Problem =>
All of the entries should be returned without a single change.

Pixel coordinate grounding data =>
******************************

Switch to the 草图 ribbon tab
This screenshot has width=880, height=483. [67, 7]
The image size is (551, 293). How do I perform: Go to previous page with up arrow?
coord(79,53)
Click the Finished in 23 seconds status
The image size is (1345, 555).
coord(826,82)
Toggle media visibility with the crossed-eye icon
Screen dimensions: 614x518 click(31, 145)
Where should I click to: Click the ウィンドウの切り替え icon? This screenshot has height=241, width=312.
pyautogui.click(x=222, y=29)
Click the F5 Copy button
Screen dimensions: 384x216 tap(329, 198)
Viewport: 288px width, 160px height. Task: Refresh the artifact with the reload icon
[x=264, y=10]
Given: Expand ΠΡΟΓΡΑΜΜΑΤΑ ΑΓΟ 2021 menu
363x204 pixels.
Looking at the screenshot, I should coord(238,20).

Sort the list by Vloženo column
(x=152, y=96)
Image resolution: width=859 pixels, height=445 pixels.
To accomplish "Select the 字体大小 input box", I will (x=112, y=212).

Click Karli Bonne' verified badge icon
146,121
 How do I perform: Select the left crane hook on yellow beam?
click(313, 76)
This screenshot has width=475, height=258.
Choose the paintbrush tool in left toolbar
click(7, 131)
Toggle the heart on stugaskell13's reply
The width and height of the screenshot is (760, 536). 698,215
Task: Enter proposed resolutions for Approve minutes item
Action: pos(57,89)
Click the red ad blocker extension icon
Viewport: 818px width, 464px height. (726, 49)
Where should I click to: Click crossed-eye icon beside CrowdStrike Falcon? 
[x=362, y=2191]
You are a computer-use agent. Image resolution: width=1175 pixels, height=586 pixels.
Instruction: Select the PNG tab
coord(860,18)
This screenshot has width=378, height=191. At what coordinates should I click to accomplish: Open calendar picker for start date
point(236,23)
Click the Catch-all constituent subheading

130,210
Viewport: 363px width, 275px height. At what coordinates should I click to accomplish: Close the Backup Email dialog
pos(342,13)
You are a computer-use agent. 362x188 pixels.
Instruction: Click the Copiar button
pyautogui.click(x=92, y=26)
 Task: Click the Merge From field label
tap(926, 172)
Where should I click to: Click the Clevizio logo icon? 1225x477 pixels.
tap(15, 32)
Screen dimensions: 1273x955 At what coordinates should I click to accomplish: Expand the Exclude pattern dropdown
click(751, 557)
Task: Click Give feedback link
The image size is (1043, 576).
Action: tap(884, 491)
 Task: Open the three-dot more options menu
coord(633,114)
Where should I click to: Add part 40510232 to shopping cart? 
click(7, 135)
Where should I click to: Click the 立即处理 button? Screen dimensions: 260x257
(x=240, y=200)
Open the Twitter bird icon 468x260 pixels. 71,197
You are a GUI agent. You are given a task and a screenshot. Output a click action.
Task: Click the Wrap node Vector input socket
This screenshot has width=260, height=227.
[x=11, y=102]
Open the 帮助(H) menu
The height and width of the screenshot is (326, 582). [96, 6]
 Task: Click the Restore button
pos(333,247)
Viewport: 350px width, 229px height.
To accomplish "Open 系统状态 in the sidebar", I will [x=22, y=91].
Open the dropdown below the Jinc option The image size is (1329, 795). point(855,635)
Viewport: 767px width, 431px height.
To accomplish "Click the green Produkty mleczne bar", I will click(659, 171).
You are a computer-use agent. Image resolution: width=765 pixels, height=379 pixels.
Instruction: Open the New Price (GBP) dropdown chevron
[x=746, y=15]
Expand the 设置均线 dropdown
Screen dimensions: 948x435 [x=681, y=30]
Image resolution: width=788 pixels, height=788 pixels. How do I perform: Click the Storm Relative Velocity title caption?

******************************

Task answer =>
Switch to the 草图 ribbon tab
This screenshot has width=880, height=483. [67, 7]
The image size is (551, 293). How do I perform: Go to previous page with up arrow?
coord(79,53)
Click the Finished in 23 seconds status
The image size is (1345, 555).
coord(826,82)
Toggle media visibility with the crossed-eye icon
Screen dimensions: 614x518 click(31, 145)
Where should I click to: Click the ウィンドウの切り替え icon? This screenshot has height=241, width=312.
pyautogui.click(x=222, y=29)
Click the F5 Copy button
Screen dimensions: 384x216 tap(329, 198)
Viewport: 288px width, 160px height. Task: Refresh the artifact with the reload icon
[x=264, y=10]
Given: Expand ΠΡΟΓΡΑΜΜΑΤΑ ΑΓΟ 2021 menu
363x204 pixels.
Looking at the screenshot, I should coord(238,20).

Sort the list by Vloženo column
(x=152, y=96)
Image resolution: width=859 pixels, height=445 pixels.
To accomplish "Select the 字体大小 input box", I will (x=112, y=212).

Click Karli Bonne' verified badge icon
146,121
 How do I perform: Select the left crane hook on yellow beam?
click(313, 76)
This screenshot has width=475, height=258.
Choose the paintbrush tool in left toolbar
click(7, 131)
Toggle the heart on stugaskell13's reply
The width and height of the screenshot is (760, 536). 698,215
Task: Enter proposed resolutions for Approve minutes item
Action: pos(57,89)
Click the red ad blocker extension icon
Viewport: 818px width, 464px height. (726, 49)
Where should I click to: Click crossed-eye icon beside CrowdStrike Falcon? 
[x=362, y=2191]
You are a computer-use agent. Image resolution: width=1175 pixels, height=586 pixels.
Instruction: Select the PNG tab
coord(860,18)
This screenshot has width=378, height=191. At what coordinates should I click to accomplish: Open calendar picker for start date
point(236,23)
Click the Catch-all constituent subheading

130,210
Viewport: 363px width, 275px height. At what coordinates should I click to accomplish: Close the Backup Email dialog
pos(342,13)
You are a computer-use agent. 362x188 pixels.
Instruction: Click the Copiar button
pyautogui.click(x=92, y=26)
 Task: Click the Merge From field label
tap(926, 172)
Where should I click to: Click the Clevizio logo icon? 1225x477 pixels.
tap(15, 32)
Screen dimensions: 1273x955 At what coordinates should I click to accomplish: Expand the Exclude pattern dropdown
click(751, 557)
Task: Click Give feedback link
The image size is (1043, 576).
Action: tap(884, 491)
 Task: Open the three-dot more options menu
coord(633,114)
Where should I click to: Add part 40510232 to shopping cart? 
click(7, 135)
Where should I click to: Click the 立即处理 button? Screen dimensions: 260x257
(x=240, y=200)
Open the Twitter bird icon 468x260 pixels. 71,197
You are a GUI agent. You are given a task and a screenshot. Output a click action.
Task: Click the Wrap node Vector input socket
This screenshot has width=260, height=227.
[x=11, y=102]
Open the 帮助(H) menu
The height and width of the screenshot is (326, 582). [96, 6]
 Task: Click the Restore button
pos(333,247)
Viewport: 350px width, 229px height.
To accomplish "Open 系统状态 in the sidebar", I will [x=22, y=91].
Open the dropdown below the Jinc option The image size is (1329, 795). point(855,635)
Viewport: 767px width, 431px height.
To accomplish "Click the green Produkty mleczne bar", I will click(659, 171).
You are a computer-use agent. Image resolution: width=765 pixels, height=379 pixels.
Instruction: Open the New Price (GBP) dropdown chevron
[x=746, y=15]
Expand the 设置均线 dropdown
Screen dimensions: 948x435 [x=681, y=30]
Image resolution: width=788 pixels, height=788 pixels. How do I perform: Click the Storm Relative Velocity title caption?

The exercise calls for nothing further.